A war against corruption, abuse of positions and embezzlement of public funds, has reached a scope, where it is not out of place to mention Stalin-era purges. Even though branding the current situation as such would be a gross exaggeration, some resemblance with the year 1937 is still there.
Let us start by saying that mass Stalin-era repressions were decidedly mass-scale, something that is impossible in present-day Kazakhstan, mainly because the country cannot close itself off from the rest of the world and the neighboring countries physically, economically and politically.
It cannot close itself off physically, because Kazakhstan is connected to Russia by thousands of miles in border length. Kazakhstan’s decision to build an iron curtain would require many years with tens of billions of dollars and an increase in border patrol. Plus, there will be a requirement to shoot at those who will try to leave the country of whom there will most likely be many.
The country also cannot close itself off economically, because Kazakh economy is intertwined with the world economy and global distribution of labor. This makes the country and its regime vulnerable to foreign public opinion. Plus, Kazakhstan needs foreign investors today more than ever, but not many of them will want to come to the country that represents a Central Asian version of North Korea.
Politically, Kazakhstan cannot close itself off, because, it is a country that is a minor political player on the world stage. If US and EU will impose economic sanctions against the country, including the arrest of offshore bank accounts and real estate of the members of the ruling elite as well as showing other signs of political pressing, Akorda will not be able to counter-pressure in any meaningful way.
Informationally, Kazakhstan will not be able to exclude itself, because it is a part of Russian and global informational space, in many ways. This can only be changed by putting the internet under government control, which will only cause opposition domestically and a negative reaction from other governments with all the expected consequence.
Still, all of the goings on in Kazakhstan, have definitely went beyond the limits of “normal” and can already be considered as acts of repression.

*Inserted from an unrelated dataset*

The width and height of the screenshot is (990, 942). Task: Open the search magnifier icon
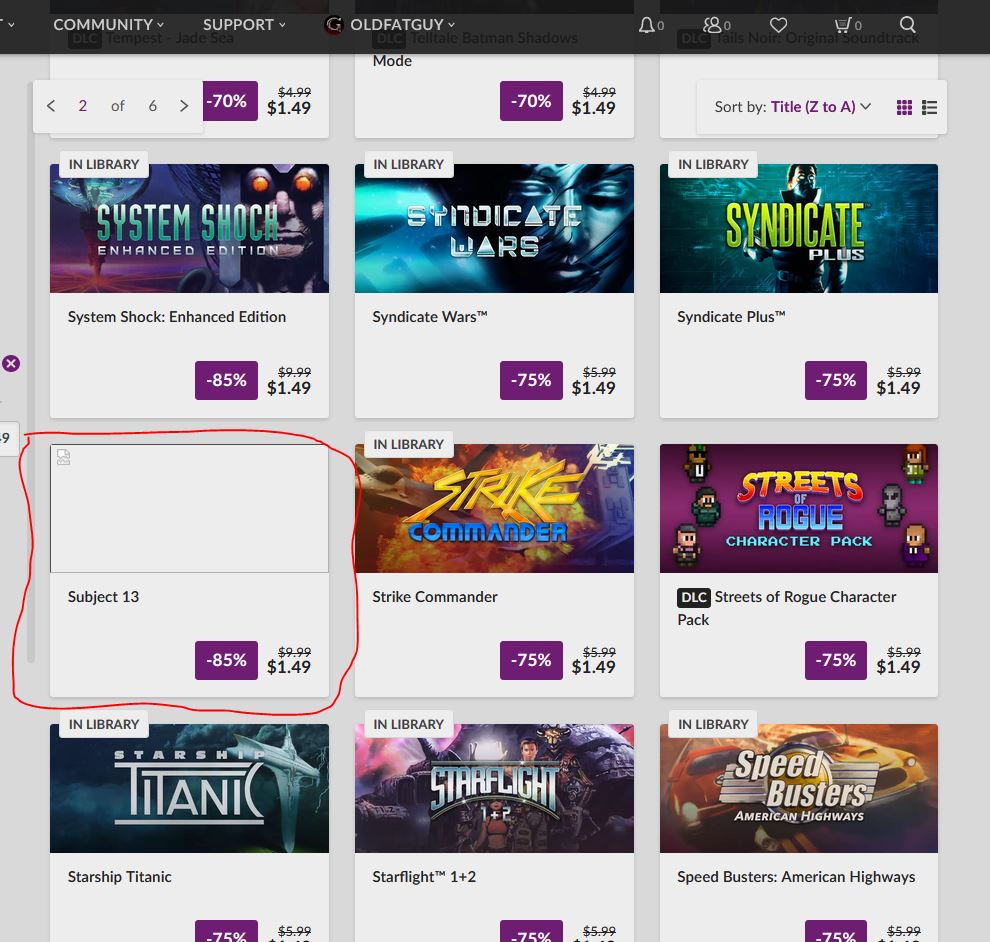(x=907, y=25)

Reasons, for why Nazarbaev and Akorda do this are self-evident – a deep domestic policy crisis has combined with systemic economic crisis, lowering the level of domestic political stability with every passing day.
Under these conditions a strengthening of a war against corruption, abuse of government positions and embezzlement of public funds, is possibly the only viable way of making the ruling elite realize the critical nature of the situation, in order for it to mobilize and gather around the leader of the nation. It is this political course from the top of the ruling regime that leads us to describe the current situation in Kazakhstan as repressions.

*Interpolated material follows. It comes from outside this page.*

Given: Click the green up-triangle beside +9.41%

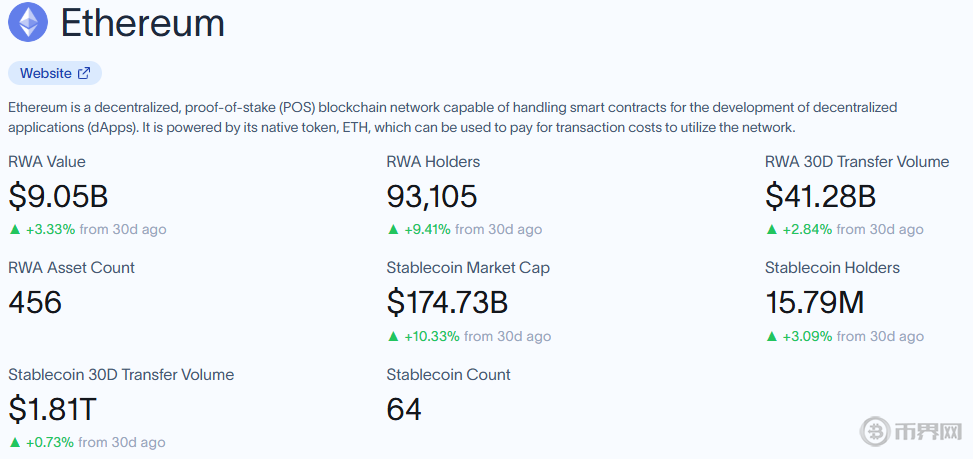Looking at the screenshot, I should [x=393, y=230].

The practice of persecuting corrupt officials and government employees who abuse their power has been used by law enforcement agencies before, but it was done while keeping in mind the political weight and connections of a given individual.
Later, after the ruling elite was formed, a power-sharing deal was done, dividing control over government and quasi-government cash flow and equity while also privatising public property, which resulted in clashes between the clans and other influence groups over the piece of the pie. As a result, law enforcement started arresting those, who used to be able to get away easily.

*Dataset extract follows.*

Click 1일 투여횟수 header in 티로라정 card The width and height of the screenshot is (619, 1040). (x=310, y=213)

In the last three years, economic situation has drastically worsened, making the opportunities for enriching oneself via government jobs scarce. Based on our calculations, today the size of the ruling elite in Kazakhstan is about twice what the economy is able to sustain (including the shadow economy). Thus, a traitor of the nation “witch-hunt” campaign has widened in scope, and so did the number of its victims.
Additionally, there is a lack of caring at the top. As a result, law enforcement has received a blank check and will arrest, accuse and detain those who were unlucky enough to be in their field of view, those who were neglectful about paying their taxes, those have some sort of blackmail and those who were pointed out by the ruling elite. It is no doubt a full-on campaign, and the law enforcement have vested interests in it.
Also, since the rulers actively persecute those Kazakhstanis who are still brave enough to demonstrate civic activism, there is forming sense of the repeat of Stalin’s purges, in society. However, as we have mentioned before, that is impossible.
A question arises: what is possible then? The answer is – rise in the number of repressed people and widening of the list of accusations.
But the growth in the number of repressed people is prevented by organizational and staff restrictions, that can only be overcome through increases in labor productivity of operatives, investigators, prosecutors and judges. Even with recent changes in the criminal and procedural codes, this route will only have a limited effect, and the introduction of Stalin’s “twos” and “threes” is completely impossible.
However, the widening of accusations is already happening. Thus, it is not impossible that soon, treason, espionage and divulgence of state secrets will become standard accusations, especially against government workers, who are not tied to cash flows, government contracts and other material gains. All of this is not to mention “wrong” posts on social media.